Line by line, output the data that follows exactly as written.

[Start of Attachment]

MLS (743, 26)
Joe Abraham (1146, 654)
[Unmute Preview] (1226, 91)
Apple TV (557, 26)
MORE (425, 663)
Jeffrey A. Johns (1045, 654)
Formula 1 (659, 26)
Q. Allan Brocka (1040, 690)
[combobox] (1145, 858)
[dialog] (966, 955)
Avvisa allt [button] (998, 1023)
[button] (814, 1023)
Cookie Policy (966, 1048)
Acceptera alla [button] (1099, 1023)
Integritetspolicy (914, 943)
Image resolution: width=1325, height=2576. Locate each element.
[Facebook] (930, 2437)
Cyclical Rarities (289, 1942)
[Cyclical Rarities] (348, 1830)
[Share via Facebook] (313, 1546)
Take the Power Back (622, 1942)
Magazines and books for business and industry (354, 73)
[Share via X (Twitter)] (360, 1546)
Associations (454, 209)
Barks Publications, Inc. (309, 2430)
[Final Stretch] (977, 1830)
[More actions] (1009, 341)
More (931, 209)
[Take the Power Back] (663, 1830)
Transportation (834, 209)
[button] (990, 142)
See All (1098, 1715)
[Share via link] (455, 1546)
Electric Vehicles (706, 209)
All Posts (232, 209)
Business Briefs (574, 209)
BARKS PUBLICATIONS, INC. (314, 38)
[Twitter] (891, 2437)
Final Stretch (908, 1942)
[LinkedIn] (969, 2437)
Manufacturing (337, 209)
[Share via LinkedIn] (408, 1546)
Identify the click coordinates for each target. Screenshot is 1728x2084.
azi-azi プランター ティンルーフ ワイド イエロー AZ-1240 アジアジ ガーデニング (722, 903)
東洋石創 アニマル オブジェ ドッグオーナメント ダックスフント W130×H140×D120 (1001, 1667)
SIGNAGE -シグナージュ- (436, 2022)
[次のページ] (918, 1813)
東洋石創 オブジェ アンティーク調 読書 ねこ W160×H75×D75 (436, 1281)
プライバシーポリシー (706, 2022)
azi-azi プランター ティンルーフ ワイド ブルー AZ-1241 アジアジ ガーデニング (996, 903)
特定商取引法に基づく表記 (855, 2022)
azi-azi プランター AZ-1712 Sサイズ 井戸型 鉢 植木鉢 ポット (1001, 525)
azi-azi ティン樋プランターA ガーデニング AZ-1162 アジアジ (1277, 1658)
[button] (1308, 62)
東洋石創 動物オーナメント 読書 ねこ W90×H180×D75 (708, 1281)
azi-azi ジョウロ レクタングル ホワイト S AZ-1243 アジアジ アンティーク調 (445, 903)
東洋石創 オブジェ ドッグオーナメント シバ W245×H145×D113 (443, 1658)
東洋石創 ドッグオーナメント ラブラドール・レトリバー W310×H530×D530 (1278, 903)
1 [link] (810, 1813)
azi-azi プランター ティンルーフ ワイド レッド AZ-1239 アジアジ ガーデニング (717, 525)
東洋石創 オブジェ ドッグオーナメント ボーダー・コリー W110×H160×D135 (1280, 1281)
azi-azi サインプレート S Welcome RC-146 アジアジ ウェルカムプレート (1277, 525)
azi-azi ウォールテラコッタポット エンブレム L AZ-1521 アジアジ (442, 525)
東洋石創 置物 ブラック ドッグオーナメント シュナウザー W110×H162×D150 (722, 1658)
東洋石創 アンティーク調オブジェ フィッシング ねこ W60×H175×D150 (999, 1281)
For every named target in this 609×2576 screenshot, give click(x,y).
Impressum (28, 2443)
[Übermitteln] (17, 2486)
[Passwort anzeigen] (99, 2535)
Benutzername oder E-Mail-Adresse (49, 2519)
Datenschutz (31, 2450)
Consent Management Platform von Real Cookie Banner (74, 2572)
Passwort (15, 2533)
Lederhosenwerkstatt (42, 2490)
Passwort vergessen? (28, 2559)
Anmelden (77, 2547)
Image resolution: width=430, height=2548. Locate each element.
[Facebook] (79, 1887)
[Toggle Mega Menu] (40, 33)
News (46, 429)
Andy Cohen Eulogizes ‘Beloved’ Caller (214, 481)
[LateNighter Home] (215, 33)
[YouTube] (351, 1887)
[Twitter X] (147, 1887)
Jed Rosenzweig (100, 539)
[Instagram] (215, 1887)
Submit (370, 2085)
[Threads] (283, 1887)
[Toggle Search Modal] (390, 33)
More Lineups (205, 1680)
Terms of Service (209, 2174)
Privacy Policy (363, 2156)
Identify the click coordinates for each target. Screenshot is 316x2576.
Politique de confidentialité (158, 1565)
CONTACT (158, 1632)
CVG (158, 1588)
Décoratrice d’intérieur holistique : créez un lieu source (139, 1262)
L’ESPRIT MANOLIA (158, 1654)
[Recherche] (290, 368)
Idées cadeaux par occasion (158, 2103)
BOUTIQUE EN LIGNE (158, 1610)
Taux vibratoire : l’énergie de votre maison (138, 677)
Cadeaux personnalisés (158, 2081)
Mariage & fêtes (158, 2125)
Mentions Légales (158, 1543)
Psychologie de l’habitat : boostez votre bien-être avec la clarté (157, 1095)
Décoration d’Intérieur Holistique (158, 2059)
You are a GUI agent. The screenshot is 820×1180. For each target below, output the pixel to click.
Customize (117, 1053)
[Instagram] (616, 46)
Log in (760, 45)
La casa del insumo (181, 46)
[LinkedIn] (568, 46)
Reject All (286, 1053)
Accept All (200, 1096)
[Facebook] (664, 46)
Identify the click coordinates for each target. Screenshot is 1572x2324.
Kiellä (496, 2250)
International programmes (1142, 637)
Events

[End of Attachment]

- [SOLUTION FOR THIS TASK]
MLS (743, 26)
Joe Abraham (1146, 654)
[Unmute Preview] (1226, 91)
Apple TV (557, 26)
MORE (425, 663)
Jeffrey A. Johns (1045, 654)
Formula 1 (659, 26)
Q. Allan Brocka (1040, 690)
[combobox] (1145, 858)
[dialog] (966, 955)
Avvisa allt [button] (998, 1023)
[button] (814, 1023)
Cookie Policy (966, 1048)
Acceptera alla [button] (1099, 1023)
Integritetspolicy (914, 943)
Image resolution: width=1325, height=2576. Locate each element.
[Facebook] (930, 2437)
Cyclical Rarities (289, 1942)
[Cyclical Rarities] (348, 1830)
[Share via Facebook] (313, 1546)
Take the Power Back (622, 1942)
Magazines and books for business and industry (354, 73)
[Share via X (Twitter)] (360, 1546)
Associations (454, 209)
Barks Publications, Inc. (309, 2430)
[Final Stretch] (977, 1830)
[More actions] (1009, 341)
More (931, 209)
[Take the Power Back] (663, 1830)
Transportation (834, 209)
[button] (990, 142)
See All (1098, 1715)
[Share via link] (455, 1546)
Electric Vehicles (706, 209)
All Posts (232, 209)
Business Briefs (574, 209)
BARKS PUBLICATIONS, INC. (314, 38)
[Twitter] (891, 2437)
Final Stretch (908, 1942)
[LinkedIn] (969, 2437)
Manufacturing (337, 209)
[Share via LinkedIn] (408, 1546)
Identify the click coordinates for each target. Screenshot is 1728x2084.
azi-azi プランター ティンルーフ ワイド イエロー AZ-1240 アジアジ ガーデニング (722, 903)
東洋石創 アニマル オブジェ ドッグオーナメント ダックスフント W130×H140×D120 (1001, 1667)
SIGNAGE -シグナージュ- (436, 2022)
[次のページ] (918, 1813)
東洋石創 オブジェ アンティーク調 読書 ねこ W160×H75×D75 (436, 1281)
プライバシーポリシー (706, 2022)
azi-azi プランター ティンルーフ ワイド ブルー AZ-1241 アジアジ ガーデニング (996, 903)
特定商取引法に基づく表記 (855, 2022)
azi-azi プランター AZ-1712 Sサイズ 井戸型 鉢 植木鉢 ポット (1001, 525)
azi-azi ティン樋プランターA ガーデニング AZ-1162 アジアジ (1277, 1658)
[button] (1308, 62)
東洋石創 動物オーナメント 読書 ねこ W90×H180×D75 (708, 1281)
azi-azi ジョウロ レクタングル ホワイト S AZ-1243 アジアジ アンティーク調 (445, 903)
東洋石創 オブジェ ドッグオーナメント シバ W245×H145×D113 (443, 1658)
東洋石創 ドッグオーナメント ラブラドール・レトリバー W310×H530×D530 (1278, 903)
1 [link] (810, 1813)
azi-azi プランター ティンルーフ ワイド レッド AZ-1239 アジアジ ガーデニング (717, 525)
東洋石創 オブジェ ドッグオーナメント ボーダー・コリー W110×H160×D135 (1280, 1281)
azi-azi サインプレート S Welcome RC-146 アジアジ ウェルカムプレート (1277, 525)
azi-azi ウォールテラコッタポット エンブレム L AZ-1521 アジアジ (442, 525)
東洋石創 置物 ブラック ドッグオーナメント シュナウザー W110×H162×D150 (722, 1658)
東洋石創 アンティーク調オブジェ フィッシング ねこ W60×H175×D150 (999, 1281)
For every named target in this 609×2576 screenshot, give click(x,y).
Impressum (28, 2443)
[Übermitteln] (17, 2486)
[Passwort anzeigen] (99, 2535)
Benutzername oder E-Mail-Adresse (49, 2519)
Datenschutz (31, 2450)
Consent Management Platform von Real Cookie Banner (74, 2572)
Passwort (15, 2533)
Lederhosenwerkstatt (42, 2490)
Passwort vergessen? (28, 2559)
Anmelden (77, 2547)
Image resolution: width=430, height=2548. Locate each element.
[Facebook] (79, 1887)
[Toggle Mega Menu] (40, 33)
News (46, 429)
Andy Cohen Eulogizes ‘Beloved’ Caller (214, 481)
[LateNighter Home] (215, 33)
[YouTube] (351, 1887)
[Twitter X] (147, 1887)
Jed Rosenzweig (100, 539)
[Instagram] (215, 1887)
Submit (370, 2085)
[Threads] (283, 1887)
[Toggle Search Modal] (390, 33)
More Lineups (205, 1680)
Terms of Service (209, 2174)
Privacy Policy (363, 2156)
Identify the click coordinates for each target. Screenshot is 316x2576.
Politique de confidentialité (158, 1565)
CONTACT (158, 1632)
CVG (158, 1588)
Décoratrice d’intérieur holistique : créez un lieu source (139, 1262)
L’ESPRIT MANOLIA (158, 1654)
[Recherche] (290, 368)
Idées cadeaux par occasion (158, 2103)
BOUTIQUE EN LIGNE (158, 1610)
Taux vibratoire : l’énergie de votre maison (138, 677)
Cadeaux personnalisés (158, 2081)
Mariage & fêtes (158, 2125)
Mentions Légales (158, 1543)
Psychologie de l’habitat : boostez votre bien-être avec la clarté (157, 1095)
Décoration d’Intérieur Holistique (158, 2059)
You are a GUI agent. The screenshot is 820×1180. For each target below, output the pixel to click.
Customize (117, 1053)
[Instagram] (616, 46)
Log in (760, 45)
La casa del insumo (181, 46)
[LinkedIn] (568, 46)
Reject All (286, 1053)
Accept All (200, 1096)
[Facebook] (664, 46)
Identify the click coordinates for each target. Screenshot is 1572x2324.
Kiellä (496, 2250)
International programmes (1142, 637)
Events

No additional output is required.